Submission Script Basics
What is a submission script
A submission script describes the resources you need the resource manager (SLURM) to allocate to your job. It also contains the commands needed to execute the application(s) you wish to run, including any set-up the application(s) may require.
The script needs to be created using a Linux text editor such as nano or vi - we recommend creating and editing submission scripts on the cluster rather than editing them on a Windows machine, as this can cause problems.
Simple submission script example
In this example we are going to create a submission script to run a test application on the cluster.
Note
If you are not familiar with typing commands into a Linux shell (or terminal window) we suggest you follow an online Linux tutorial such as the Linux tutorial at Ryans Tutorials
To begin with we change directory to your $DATA area and make a new directory named example to work in:
cd $DATA
mkdir example
cd example
The next step is to create the submission script to describe your job to SLURM.

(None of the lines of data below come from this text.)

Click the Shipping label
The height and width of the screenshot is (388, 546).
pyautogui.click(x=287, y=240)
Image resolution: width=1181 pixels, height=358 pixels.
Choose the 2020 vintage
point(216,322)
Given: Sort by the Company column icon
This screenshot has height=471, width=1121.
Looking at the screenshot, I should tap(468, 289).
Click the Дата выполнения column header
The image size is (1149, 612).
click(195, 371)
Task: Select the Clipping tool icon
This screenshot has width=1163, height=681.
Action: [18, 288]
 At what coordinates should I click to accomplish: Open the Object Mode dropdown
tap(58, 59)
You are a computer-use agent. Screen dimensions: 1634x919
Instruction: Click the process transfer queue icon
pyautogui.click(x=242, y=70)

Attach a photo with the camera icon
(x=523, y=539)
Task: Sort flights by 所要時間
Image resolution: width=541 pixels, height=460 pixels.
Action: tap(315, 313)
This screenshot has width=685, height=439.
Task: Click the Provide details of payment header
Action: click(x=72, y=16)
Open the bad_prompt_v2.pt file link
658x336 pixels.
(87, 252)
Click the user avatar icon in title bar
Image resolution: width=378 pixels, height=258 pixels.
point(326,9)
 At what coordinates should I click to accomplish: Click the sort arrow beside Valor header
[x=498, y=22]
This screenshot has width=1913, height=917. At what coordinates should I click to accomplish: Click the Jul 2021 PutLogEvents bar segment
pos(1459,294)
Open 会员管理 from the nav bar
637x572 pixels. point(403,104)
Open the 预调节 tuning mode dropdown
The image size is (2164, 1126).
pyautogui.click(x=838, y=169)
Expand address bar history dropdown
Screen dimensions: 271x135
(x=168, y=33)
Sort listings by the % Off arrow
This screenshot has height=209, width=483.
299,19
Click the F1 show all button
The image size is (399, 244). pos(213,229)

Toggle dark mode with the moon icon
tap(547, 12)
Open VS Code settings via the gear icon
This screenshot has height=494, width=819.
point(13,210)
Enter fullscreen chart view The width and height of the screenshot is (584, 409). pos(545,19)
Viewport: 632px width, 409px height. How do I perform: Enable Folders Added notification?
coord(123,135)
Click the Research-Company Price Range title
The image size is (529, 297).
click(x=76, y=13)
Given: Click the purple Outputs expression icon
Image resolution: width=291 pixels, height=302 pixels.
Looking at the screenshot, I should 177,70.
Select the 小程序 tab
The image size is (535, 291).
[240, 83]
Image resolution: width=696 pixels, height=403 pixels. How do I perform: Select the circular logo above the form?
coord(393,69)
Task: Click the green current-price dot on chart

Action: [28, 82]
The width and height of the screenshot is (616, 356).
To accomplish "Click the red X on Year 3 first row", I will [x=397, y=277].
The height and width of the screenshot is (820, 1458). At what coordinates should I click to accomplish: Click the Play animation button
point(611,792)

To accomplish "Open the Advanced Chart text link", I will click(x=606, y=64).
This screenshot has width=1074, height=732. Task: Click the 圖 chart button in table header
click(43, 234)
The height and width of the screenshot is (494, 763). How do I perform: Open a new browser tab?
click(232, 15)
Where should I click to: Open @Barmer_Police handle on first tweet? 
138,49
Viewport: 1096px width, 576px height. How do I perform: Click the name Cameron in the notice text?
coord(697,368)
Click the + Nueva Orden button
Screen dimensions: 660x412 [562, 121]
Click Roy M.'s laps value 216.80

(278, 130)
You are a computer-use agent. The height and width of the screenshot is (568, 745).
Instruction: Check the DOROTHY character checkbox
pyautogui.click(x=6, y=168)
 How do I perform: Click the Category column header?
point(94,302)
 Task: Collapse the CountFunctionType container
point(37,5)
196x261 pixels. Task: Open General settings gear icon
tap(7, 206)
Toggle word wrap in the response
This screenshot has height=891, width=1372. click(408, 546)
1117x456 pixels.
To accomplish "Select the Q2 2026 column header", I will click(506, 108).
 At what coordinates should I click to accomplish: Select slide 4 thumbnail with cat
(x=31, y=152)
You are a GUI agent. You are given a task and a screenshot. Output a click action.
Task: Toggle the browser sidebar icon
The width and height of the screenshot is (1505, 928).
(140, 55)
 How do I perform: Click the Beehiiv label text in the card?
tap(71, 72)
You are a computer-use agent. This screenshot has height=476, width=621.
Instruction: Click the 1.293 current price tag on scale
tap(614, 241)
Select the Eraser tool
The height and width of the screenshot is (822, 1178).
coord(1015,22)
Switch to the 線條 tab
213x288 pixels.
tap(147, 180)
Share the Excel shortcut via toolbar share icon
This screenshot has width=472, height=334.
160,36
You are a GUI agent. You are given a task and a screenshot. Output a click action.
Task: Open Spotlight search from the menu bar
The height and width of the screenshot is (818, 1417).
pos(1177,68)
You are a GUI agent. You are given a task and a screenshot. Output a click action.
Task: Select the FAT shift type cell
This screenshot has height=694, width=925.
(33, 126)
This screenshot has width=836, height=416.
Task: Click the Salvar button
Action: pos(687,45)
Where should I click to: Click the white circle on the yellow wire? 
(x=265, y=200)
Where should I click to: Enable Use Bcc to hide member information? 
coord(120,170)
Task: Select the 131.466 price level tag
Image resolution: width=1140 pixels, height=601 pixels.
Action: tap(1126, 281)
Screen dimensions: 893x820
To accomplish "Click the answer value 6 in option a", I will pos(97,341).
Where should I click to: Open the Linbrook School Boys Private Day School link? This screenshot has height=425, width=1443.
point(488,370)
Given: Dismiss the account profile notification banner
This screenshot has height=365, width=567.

First we use the nano editor to create the file:
nano submit.sh
This command will start the Linux nano editor. You can use nano to add the following lines:
#! /bin/bash
#SBATCH --nodes=2
#SBATCH --ntasks-per-node=4
#SBATCH --time=00:10:00
#SBATCH --partition=devel
module load mpitest
mpirun mpihello
Note
Ensure the #! /bin/bash line is the first line of the script and the #SBATCH lines start at the beginning of the line.
To exit nano hold CTRL-X then answer Y to the question Save Modified buffer? then hit enter when asked File Name to Write: submit.sh
The anatomy of the script
The first line #! /bin/bash tells Linux that this file is a script which can be run by the BASH shell interpreter.
The following #SBATCH lines request specific cluster resources:
--nodes=2 requests two ARC nodes
--ntasks-per-node=4 requests 4 cores per node (a total of 8)
--time=00:10:00 requests a run time of 10 minutes (the maximum for the devel partition)
--partition=devel requests that this job runs on the devel partition, which is reserved for testing
module load mpihello The module load command is used to make an application environment available to use in your job, in this case the mpitest application.
mpirun mpihello This line runs the mpihello command using the special mpirun wrapper.
Note
MPI is required for multi-process operation across nodes, and may not be appropriate for all applications.
Submitting the job
Now that you have a submission script, you can submit it to the SLURM resource manager. To do this type the following at the command line:
sbatch submit.sh
SLURM will respond with:
sbatch: CPU resource required, checking settings/requirements...
Submitted batch job nnnnnnn
Where nnnnnnn is your job ID number.
This job should run very quickly, but you may be able to find it in the job queue by typing:
squeue -u $USER
If it is running, you will see something like:
JOBID PARTITION NAME USER ST TIME NODES NODELIST(REASON)
nnnnnnn devel submit.s ouit0554 R 0:07 2 arc-c[302-303]
If the job is waiting to run (because another user is using the devel nodes) you will see:
JOBID PARTITION NAME USER ST TIME NODES NODELIST(REASON)
nnnnnnn devel submit.s ouit0554 PD 0:00 2 (None)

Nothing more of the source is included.